# Given data
= = = = = = =

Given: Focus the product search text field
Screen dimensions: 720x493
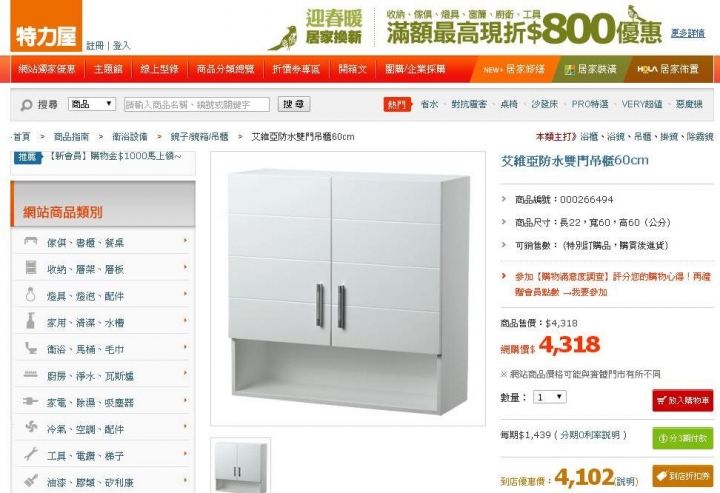Looking at the screenshot, I should (x=197, y=105).
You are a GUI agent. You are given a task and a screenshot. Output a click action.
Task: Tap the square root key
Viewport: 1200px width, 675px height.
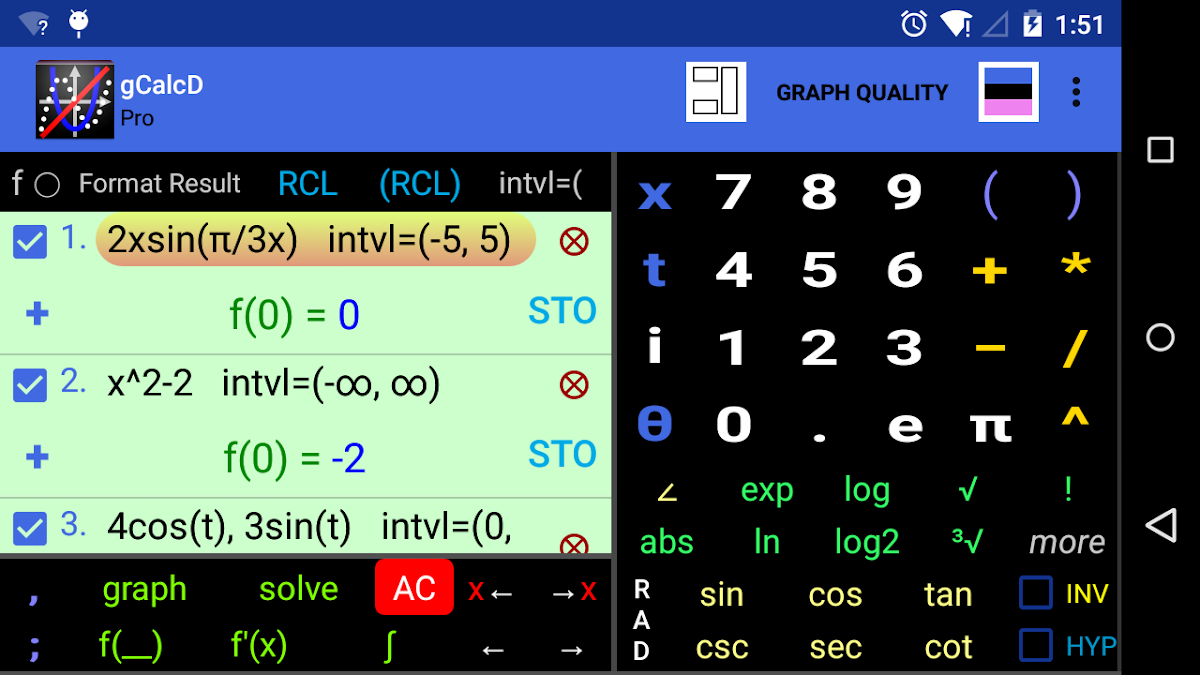967,490
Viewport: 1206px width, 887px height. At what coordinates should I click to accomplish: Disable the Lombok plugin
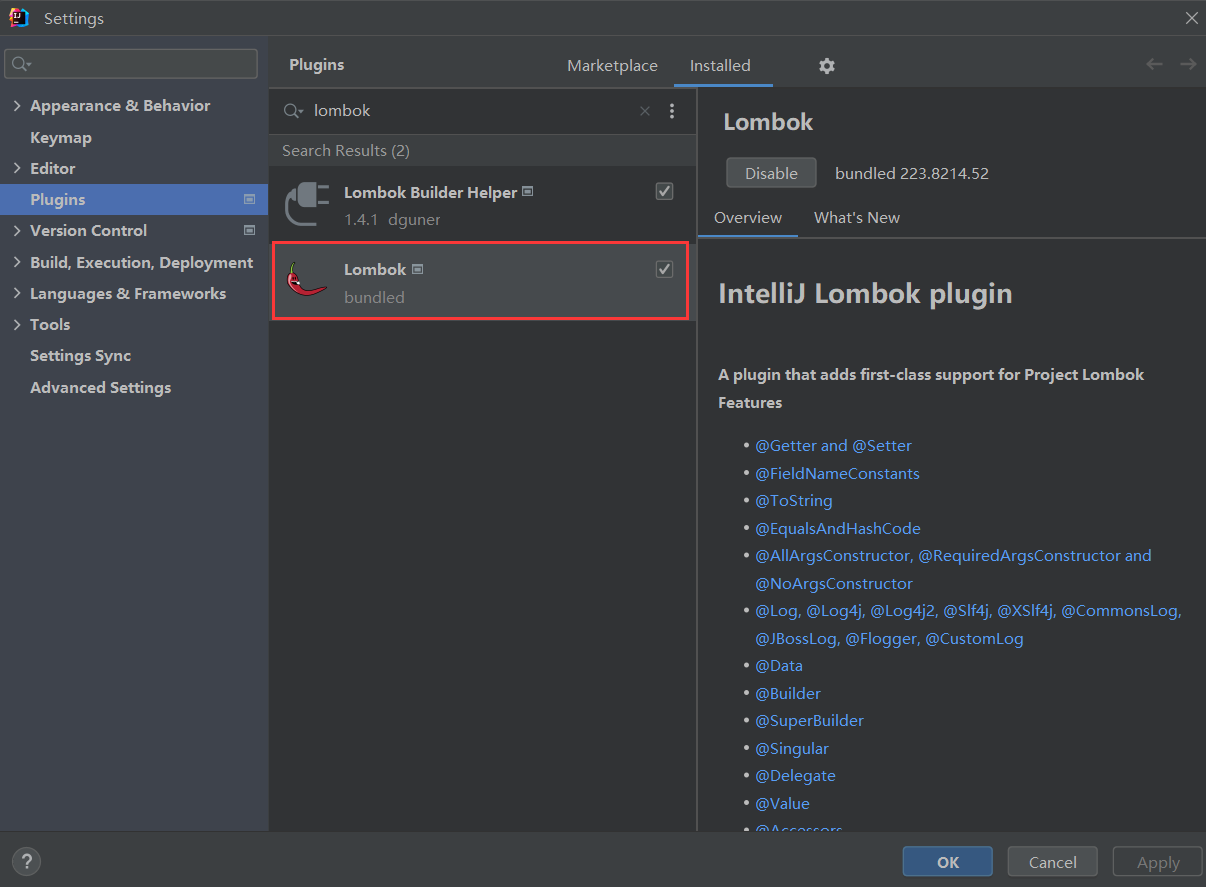coord(771,173)
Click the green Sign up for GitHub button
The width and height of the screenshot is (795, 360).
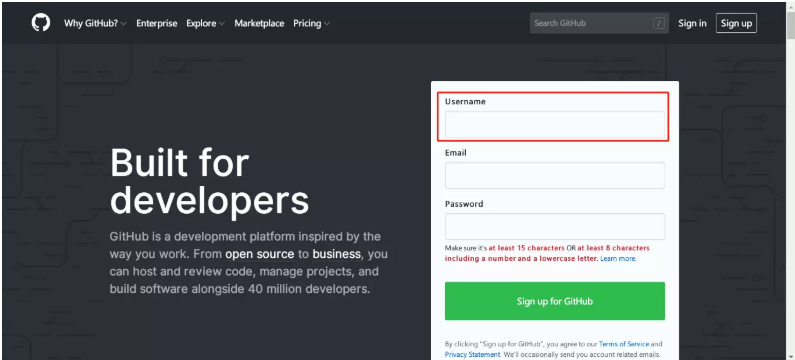555,301
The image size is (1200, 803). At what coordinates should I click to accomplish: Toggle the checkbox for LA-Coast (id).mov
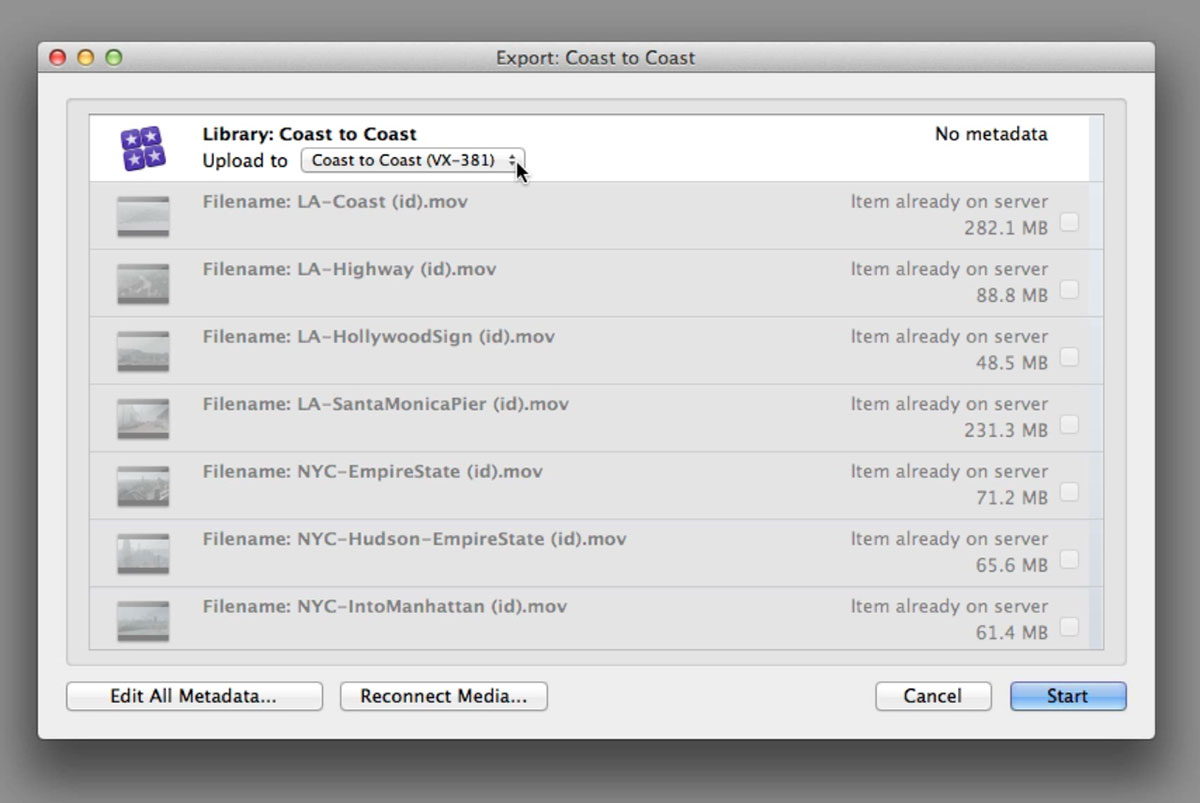pos(1069,222)
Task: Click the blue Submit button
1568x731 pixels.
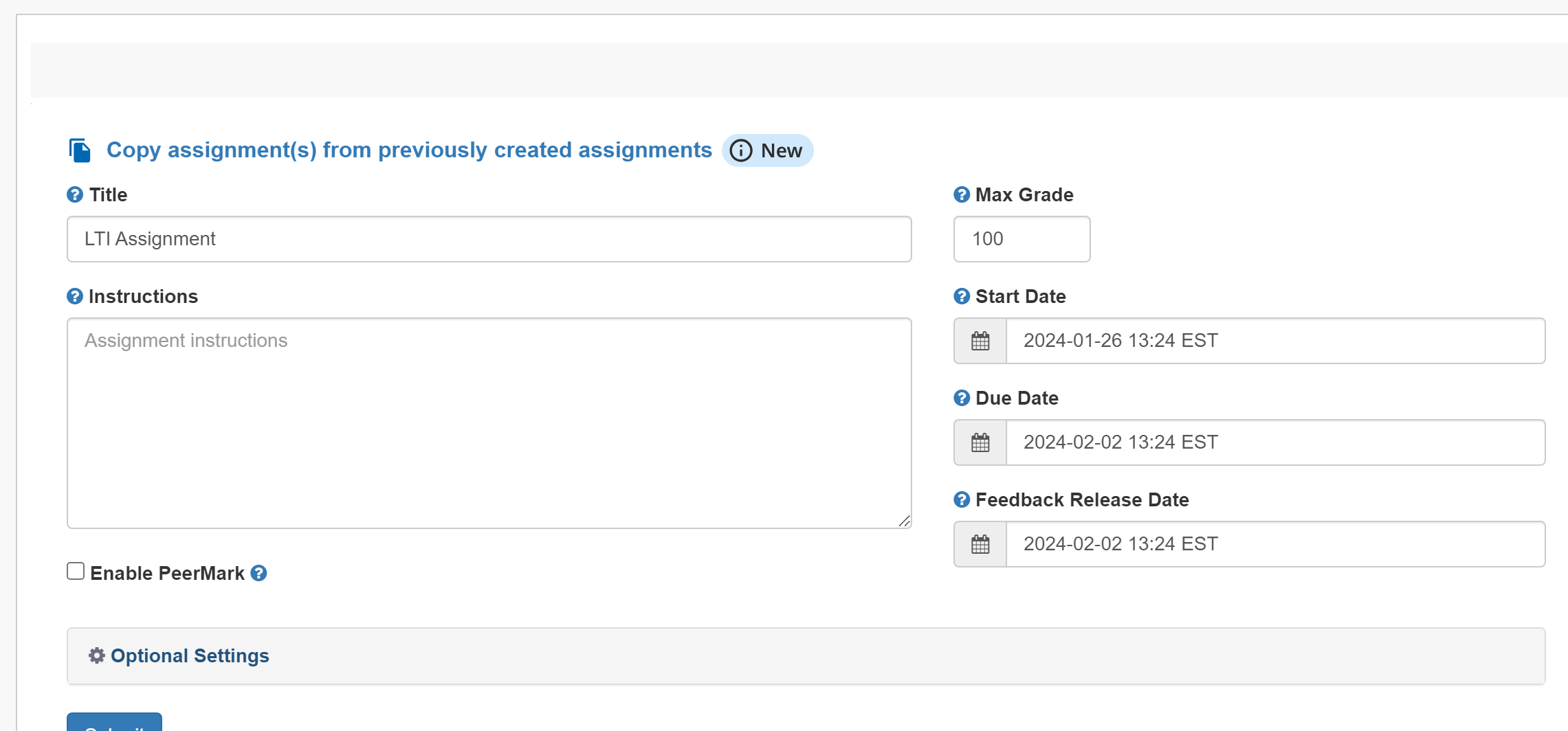Action: (114, 722)
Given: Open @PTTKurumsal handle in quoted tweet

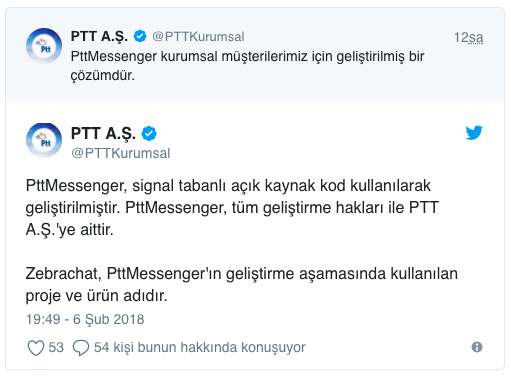Looking at the screenshot, I should pos(198,37).
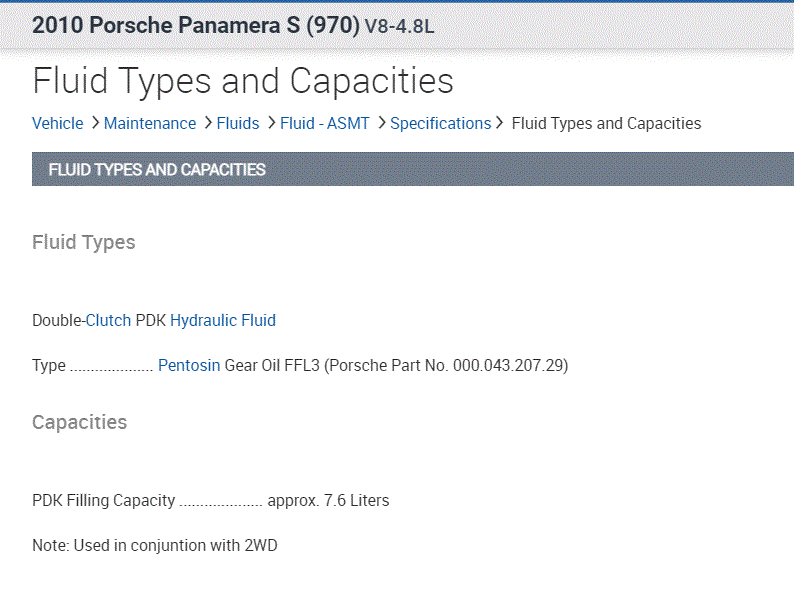Click the Capacities subheading
This screenshot has width=794, height=601.
point(80,422)
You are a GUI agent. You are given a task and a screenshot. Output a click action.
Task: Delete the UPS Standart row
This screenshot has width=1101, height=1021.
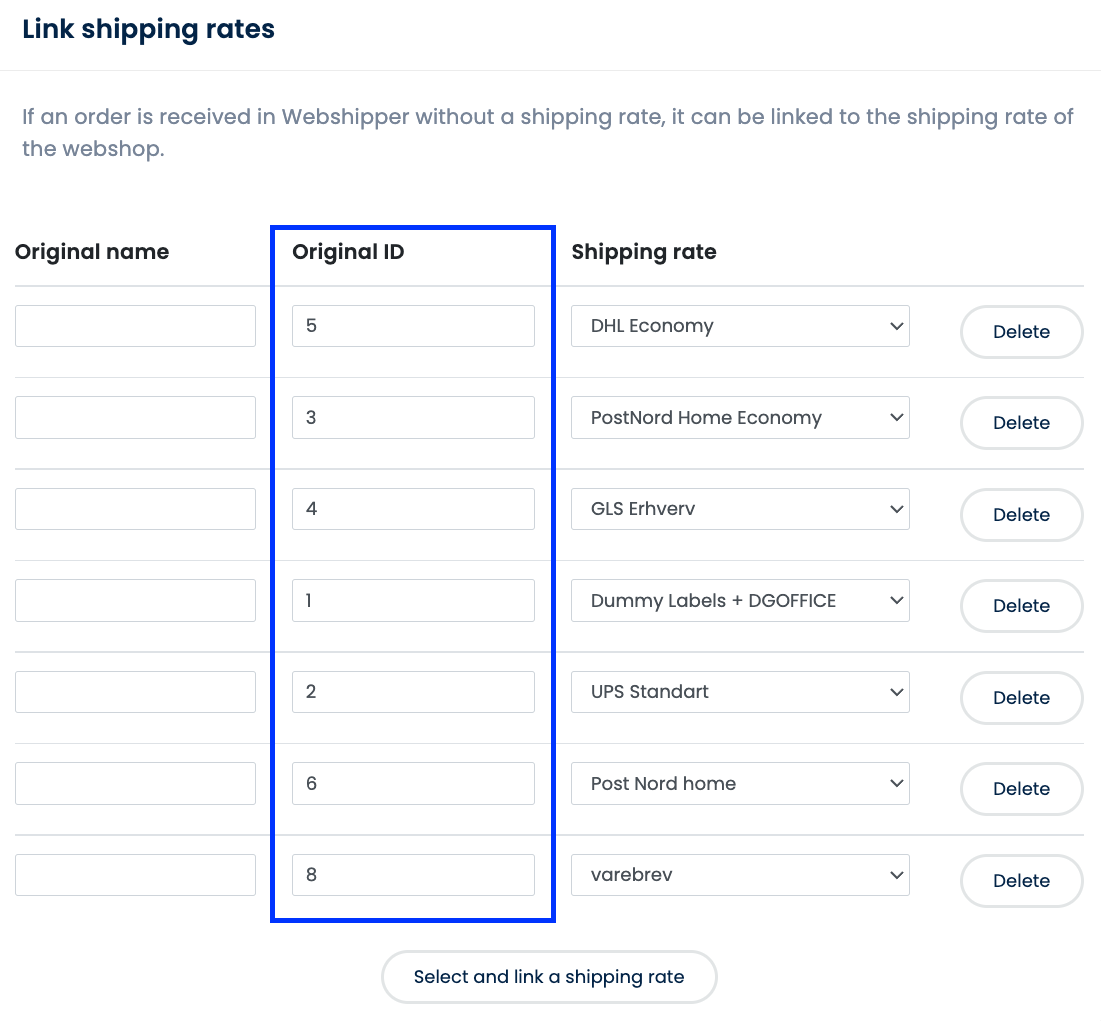(1022, 698)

= = = = = = =

# Task directions
Leave every image out and retype the entries above word for word.

# Solution below
Given: Focus the product search text field
Screen dimensions: 720x493
Looking at the screenshot, I should (x=197, y=105).
You are a GUI agent. You are given a task and a screenshot. Output a click action.
Task: Tap the square root key
Viewport: 1200px width, 675px height.
967,490
Viewport: 1206px width, 887px height. At what coordinates should I click to accomplish: Disable the Lombok plugin
coord(771,173)
Click the green Sign up for GitHub button
The width and height of the screenshot is (795, 360).
555,301
The image size is (1200, 803). At what coordinates should I click to accomplish: Toggle the checkbox for LA-Coast (id).mov
pos(1069,222)
Task: Click the blue Submit button
1568x731 pixels.
Action: (114, 722)
Given: Open @PTTKurumsal handle in quoted tweet

Looking at the screenshot, I should pos(198,37).
Click the Capacities subheading
This screenshot has width=794, height=601.
point(80,422)
You are a GUI agent. You are given a task and a screenshot. Output a click action.
Task: Delete the UPS Standart row
This screenshot has width=1101, height=1021.
(1022, 698)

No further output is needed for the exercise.